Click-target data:
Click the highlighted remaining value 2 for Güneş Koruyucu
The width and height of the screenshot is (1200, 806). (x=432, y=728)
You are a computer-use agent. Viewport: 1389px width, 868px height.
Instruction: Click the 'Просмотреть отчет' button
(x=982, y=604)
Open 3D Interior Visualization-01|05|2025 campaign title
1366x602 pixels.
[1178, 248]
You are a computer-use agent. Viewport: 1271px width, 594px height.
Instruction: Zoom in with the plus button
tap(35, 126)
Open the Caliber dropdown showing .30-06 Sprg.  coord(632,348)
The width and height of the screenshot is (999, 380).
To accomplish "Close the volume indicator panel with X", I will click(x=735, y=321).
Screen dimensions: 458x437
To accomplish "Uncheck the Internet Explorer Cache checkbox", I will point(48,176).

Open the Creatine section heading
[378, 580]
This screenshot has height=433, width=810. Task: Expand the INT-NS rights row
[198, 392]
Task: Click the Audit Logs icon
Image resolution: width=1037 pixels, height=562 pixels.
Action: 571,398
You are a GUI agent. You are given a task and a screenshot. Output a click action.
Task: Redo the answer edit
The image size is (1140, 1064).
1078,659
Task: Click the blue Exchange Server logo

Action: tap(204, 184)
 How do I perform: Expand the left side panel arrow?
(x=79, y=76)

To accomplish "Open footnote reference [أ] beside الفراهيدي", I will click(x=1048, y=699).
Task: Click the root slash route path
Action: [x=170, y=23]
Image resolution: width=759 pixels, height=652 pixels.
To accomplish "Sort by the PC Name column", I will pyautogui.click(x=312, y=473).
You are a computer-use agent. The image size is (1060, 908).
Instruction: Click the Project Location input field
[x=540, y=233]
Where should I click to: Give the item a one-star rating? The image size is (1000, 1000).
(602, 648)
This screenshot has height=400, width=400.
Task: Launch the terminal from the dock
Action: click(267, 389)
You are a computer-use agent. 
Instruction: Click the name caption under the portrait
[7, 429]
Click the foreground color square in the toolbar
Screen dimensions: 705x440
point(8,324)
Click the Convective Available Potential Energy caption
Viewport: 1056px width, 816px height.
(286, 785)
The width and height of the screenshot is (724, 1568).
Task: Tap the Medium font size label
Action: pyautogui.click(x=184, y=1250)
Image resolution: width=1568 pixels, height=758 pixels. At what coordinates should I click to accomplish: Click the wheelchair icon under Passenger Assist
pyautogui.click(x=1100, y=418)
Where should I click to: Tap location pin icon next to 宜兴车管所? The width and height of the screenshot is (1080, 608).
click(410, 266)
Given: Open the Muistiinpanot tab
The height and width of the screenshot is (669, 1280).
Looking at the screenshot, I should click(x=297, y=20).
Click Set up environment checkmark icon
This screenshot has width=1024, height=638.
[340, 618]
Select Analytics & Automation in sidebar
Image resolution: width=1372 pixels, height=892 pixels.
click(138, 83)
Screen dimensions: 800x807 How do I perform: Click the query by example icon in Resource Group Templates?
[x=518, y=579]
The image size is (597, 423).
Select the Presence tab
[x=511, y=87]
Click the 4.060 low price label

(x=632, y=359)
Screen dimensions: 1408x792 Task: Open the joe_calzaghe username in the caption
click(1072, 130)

GIVEN REQUEST: Can you give every line of the records as a JSON list of strings, one string per line, with blank lines left out?

EXERCISE SOLUTION:
[
  "Click the highlighted remaining value 2 for Güneş Koruyucu",
  "The width and height of the screenshot is (1200, 806). (x=432, y=728)",
  "You are a computer-use agent. Viewport: 1389px width, 868px height.",
  "Instruction: Click the 'Просмотреть отчет' button",
  "(x=982, y=604)",
  "Open 3D Interior Visualization-01|05|2025 campaign title",
  "1366x602 pixels.",
  "[1178, 248]",
  "You are a computer-use agent. Viewport: 1271px width, 594px height.",
  "Instruction: Zoom in with the plus button",
  "tap(35, 126)",
  "Open the Caliber dropdown showing .30-06 Sprg.  coord(632,348)",
  "The width and height of the screenshot is (999, 380).",
  "To accomplish \"Close the volume indicator panel with X\", I will click(x=735, y=321).",
  "Screen dimensions: 458x437",
  "To accomplish \"Uncheck the Internet Explorer Cache checkbox\", I will point(48,176).",
  "Open the Creatine section heading",
  "[378, 580]",
  "This screenshot has height=433, width=810. Task: Expand the INT-NS rights row",
  "[198, 392]",
  "Task: Click the Audit Logs icon",
  "Image resolution: width=1037 pixels, height=562 pixels.",
  "Action: 571,398",
  "You are a GUI agent. You are given a task and a screenshot. Output a click action.",
  "Task: Redo the answer edit",
  "The image size is (1140, 1064).",
  "1078,659",
  "Task: Click the blue Exchange Server logo",
  "Action: tap(204, 184)",
  " How do I perform: Expand the left side panel arrow?",
  "(x=79, y=76)",
  "To accomplish \"Open footnote reference [أ] beside الفراهيدي\", I will click(x=1048, y=699).",
  "Task: Click the root slash route path",
  "Action: [x=170, y=23]",
  "Image resolution: width=759 pixels, height=652 pixels.",
  "To accomplish \"Sort by the PC Name column\", I will pyautogui.click(x=312, y=473).",
  "You are a computer-use agent. The image size is (1060, 908).",
  "Instruction: Click the Project Location input field",
  "[x=540, y=233]",
  "Where should I click to: Give the item a one-star rating? The image size is (1000, 1000).",
  "(602, 648)",
  "This screenshot has height=400, width=400.",
  "Task: Launch the terminal from the dock",
  "Action: click(267, 389)",
  "You are a computer-use agent. ",
  "Instruction: Click the name caption under the portrait",
  "[7, 429]",
  "Click the foreground color square in the toolbar",
  "Screen dimensions: 705x440",
  "point(8,324)",
  "Click the Convective Available Potential Energy caption",
  "Viewport: 1056px width, 816px height.",
  "(286, 785)",
  "The width and height of the screenshot is (724, 1568).",
  "Task: Tap the Medium font size label",
  "Action: pyautogui.click(x=184, y=1250)",
  "Image resolution: width=1568 pixels, height=758 pixels. At what coordinates should I click to accomplish: Click the wheelchair icon under Passenger Assist",
  "pyautogui.click(x=1100, y=418)",
  "Where should I click to: Tap location pin icon next to 宜兴车管所? The width and height of the screenshot is (1080, 608).",
  "click(410, 266)",
  "Given: Open the Muistiinpanot tab",
  "The height and width of the screenshot is (669, 1280).",
  "Looking at the screenshot, I should click(x=297, y=20).",
  "Click Set up environment checkmark icon",
  "This screenshot has width=1024, height=638.",
  "[340, 618]",
  "Select Analytics & Automation in sidebar",
  "Image resolution: width=1372 pixels, height=892 pixels.",
  "click(138, 83)",
  "Screen dimensions: 800x807 How do I perform: Click the query by example icon in Resource Group Templates?",
  "[x=518, y=579]",
  "The image size is (597, 423).",
  "Select the Presence tab",
  "[x=511, y=87]",
  "Click the 4.060 low price label",
  "(x=632, y=359)",
  "Screen dimensions: 1408x792 Task: Open the joe_calzaghe username in the caption",
  "click(1072, 130)"
]